Thanks, I'll read up on it, but if you can reset their password and they
can still read the encrypted data, doesn't that mean it is broken?
> The reason I am asking is because you potentially have two separate
> levels of authentication here. The first level is when you hit your web
> server for the SSL connection. If you built your SSL certificate with a
> challenge password, it will require that you enter that password just to
> get use of the SSL connection. This is neither part of the Subversion
> client caching of any password mechanism nor part of the authz_svn
> authentication layer. It's still one level to high.

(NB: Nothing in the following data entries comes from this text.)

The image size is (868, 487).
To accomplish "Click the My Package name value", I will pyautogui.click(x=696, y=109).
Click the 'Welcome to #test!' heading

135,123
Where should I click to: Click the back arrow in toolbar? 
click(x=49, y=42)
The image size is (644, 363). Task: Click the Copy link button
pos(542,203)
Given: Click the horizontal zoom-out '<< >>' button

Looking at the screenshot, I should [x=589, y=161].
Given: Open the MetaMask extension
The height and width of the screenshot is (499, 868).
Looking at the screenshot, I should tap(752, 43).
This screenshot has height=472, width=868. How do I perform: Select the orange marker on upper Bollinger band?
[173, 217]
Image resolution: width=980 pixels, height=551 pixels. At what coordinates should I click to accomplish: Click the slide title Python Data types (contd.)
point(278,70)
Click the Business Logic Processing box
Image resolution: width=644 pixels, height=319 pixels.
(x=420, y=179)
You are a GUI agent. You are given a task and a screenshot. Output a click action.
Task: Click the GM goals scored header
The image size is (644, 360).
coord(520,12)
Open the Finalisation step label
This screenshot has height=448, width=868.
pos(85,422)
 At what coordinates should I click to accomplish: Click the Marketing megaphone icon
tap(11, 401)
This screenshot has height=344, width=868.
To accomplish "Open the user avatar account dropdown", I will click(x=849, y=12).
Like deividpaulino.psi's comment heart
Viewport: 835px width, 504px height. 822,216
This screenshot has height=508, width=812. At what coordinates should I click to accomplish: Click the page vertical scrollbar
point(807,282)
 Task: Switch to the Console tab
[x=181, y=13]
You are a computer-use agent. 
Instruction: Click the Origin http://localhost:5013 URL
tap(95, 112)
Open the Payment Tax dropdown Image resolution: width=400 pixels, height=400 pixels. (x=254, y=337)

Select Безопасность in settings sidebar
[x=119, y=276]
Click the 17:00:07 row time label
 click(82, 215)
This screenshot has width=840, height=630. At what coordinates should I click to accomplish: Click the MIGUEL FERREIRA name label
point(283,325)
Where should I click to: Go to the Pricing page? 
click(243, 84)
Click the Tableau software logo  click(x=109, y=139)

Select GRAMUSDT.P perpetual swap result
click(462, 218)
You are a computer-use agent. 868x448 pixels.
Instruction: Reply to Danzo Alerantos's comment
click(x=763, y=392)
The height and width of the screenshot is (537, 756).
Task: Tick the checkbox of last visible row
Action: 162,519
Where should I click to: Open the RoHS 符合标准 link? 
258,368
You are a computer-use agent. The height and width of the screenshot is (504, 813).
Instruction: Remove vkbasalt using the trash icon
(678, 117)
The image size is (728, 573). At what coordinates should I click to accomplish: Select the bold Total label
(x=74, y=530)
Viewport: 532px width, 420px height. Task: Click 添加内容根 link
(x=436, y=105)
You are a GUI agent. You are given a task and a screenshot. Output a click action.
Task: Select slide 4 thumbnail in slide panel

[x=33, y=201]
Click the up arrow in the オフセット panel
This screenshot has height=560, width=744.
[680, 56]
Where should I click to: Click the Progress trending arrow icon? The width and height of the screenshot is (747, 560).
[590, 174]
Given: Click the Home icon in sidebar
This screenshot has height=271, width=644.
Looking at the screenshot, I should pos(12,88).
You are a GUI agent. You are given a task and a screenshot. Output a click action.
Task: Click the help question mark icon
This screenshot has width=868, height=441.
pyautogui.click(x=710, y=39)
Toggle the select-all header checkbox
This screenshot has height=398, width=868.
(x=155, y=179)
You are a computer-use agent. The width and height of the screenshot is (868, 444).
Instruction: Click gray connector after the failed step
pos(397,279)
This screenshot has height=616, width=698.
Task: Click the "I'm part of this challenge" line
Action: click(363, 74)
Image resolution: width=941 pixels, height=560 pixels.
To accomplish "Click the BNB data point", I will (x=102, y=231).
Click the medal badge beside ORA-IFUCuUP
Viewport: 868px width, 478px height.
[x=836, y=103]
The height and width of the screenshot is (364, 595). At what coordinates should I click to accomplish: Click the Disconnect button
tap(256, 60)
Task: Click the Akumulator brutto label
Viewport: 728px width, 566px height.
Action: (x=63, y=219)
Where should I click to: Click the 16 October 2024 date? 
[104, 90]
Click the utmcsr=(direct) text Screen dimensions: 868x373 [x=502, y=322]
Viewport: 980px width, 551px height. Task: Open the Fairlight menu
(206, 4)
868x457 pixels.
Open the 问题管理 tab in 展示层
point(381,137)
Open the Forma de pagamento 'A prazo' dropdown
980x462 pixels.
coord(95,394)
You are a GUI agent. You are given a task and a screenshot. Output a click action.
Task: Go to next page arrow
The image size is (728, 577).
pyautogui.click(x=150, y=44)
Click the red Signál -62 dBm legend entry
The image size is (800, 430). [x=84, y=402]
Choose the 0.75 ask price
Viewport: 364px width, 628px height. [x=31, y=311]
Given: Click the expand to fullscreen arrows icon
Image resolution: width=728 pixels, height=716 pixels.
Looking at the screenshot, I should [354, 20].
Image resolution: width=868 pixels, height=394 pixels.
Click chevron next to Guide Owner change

> Humor me....If you try to hit any other non-protected part of your
> website on https://, does it still ask for a password? If so, then you
> do have a challenge password on your SSL certificate, and that
> configuration is not part of the Subversion authenication caching
> mechanism. The password being asked for is to begin any sort of SSL
> transaction. In a "standard" scenario, the client is able to actually
> create the connection and then the subsystems (authz_svn / basic auth)
> will ask for their own authentication.
It most definately is not using the http basic or other conventional
authentication. I had to jump though a few hoops in the apache config
to get it to treat the connection as logged in based on the CN field of
the client certificate. Because of this, if I import the certificate
into a web browser and try to access the repository, I am not prompted
for a password. I have been meaning for a while to run openssl to
remove the password from the client certificate file but have not gotten
around to it.
I had allways thought that svn could not cache the password I used to
protect the certificate file because that was handled by neon, but svn
DOES cache the password. I can delete my auth files and it will
recreate them and with the old version of svn that did not use wincrypt,
I could see the plain text password used to tie the client certificate
What I don't get is why does svn save the password, but not use it
later? That seems like a bug.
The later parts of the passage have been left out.